Mimpi Buruk Eliya

Eliya mendengarkan dengan saksama saat ibunya menyanyikan lagu lullaby kesukaannya. Ia duduk di pinggiran tempat tidurnya. Di sebelah ia duduk, kakak kembarnya ikut mengamati ibunya yang cantik sembari menggoyangkan kaki mungilnya yang saling melipat, seperti kebiasaannya selalu saat berpikir. Ibunya tersenyum melihat James, menangkap kakinya dan menurunkannya sambil tetap bersenandung. Eliya tertawa dan menutup mata sambil tersenyum. Mereka sudah cukup besar untuk dinyanyikan lagu lullaby tapi ia menyukai ini. Bahkan James pun tidak pernah protes.

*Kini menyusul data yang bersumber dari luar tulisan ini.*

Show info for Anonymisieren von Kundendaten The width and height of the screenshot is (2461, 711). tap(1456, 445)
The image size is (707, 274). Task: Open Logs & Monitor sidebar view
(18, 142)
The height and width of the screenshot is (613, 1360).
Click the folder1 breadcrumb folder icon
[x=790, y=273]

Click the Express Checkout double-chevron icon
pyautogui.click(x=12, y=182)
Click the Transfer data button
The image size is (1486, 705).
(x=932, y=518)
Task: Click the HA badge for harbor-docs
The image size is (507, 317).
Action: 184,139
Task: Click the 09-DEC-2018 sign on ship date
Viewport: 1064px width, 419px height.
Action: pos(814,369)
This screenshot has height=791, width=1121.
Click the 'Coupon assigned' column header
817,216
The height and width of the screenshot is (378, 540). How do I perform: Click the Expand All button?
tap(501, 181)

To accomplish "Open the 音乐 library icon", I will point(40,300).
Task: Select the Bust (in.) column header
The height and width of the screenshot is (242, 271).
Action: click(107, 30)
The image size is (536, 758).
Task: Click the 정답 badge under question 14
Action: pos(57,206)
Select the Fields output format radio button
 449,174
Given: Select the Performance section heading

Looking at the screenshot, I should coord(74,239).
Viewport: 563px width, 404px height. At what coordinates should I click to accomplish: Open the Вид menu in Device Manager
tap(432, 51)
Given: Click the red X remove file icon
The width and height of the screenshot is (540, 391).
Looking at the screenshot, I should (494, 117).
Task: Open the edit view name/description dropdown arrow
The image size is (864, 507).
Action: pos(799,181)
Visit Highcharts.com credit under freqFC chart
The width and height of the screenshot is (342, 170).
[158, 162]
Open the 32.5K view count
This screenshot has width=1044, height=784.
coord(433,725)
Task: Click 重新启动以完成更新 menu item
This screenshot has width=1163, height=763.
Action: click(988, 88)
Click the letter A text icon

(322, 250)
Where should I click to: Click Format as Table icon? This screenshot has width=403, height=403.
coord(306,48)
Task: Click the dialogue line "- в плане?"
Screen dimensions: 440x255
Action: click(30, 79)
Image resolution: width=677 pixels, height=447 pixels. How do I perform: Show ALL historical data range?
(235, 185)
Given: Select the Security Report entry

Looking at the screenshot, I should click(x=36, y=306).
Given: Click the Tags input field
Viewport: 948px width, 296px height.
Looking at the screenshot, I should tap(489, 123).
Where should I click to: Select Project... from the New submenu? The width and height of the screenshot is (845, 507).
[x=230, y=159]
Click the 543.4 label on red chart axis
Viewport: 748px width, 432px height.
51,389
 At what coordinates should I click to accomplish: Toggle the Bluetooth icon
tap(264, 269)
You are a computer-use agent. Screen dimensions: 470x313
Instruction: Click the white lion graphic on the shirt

Besok ulang tahun mereka yang ke-9. Ayah mereka yang seorang ilmuwan berjanji akan mengantarkan mereka berkeliling kota, hal yang selama ini Eliya idam-idamkan. Ibunya menyiapkan selimut yang membuat Eliya dan James sontak segera berbaring di tempat tidur mereka masing-masing. Eliya melirik James yang berada di sebelahnya, tempat tidur mereka hanya dipisahkan sebuah meja kecil untuk lampu tidur mereka. James terlihat berusaha tidur meski masih terlihat bahwa ia masih sadar karena Eliya masih bisa melihat James tersenyum samar.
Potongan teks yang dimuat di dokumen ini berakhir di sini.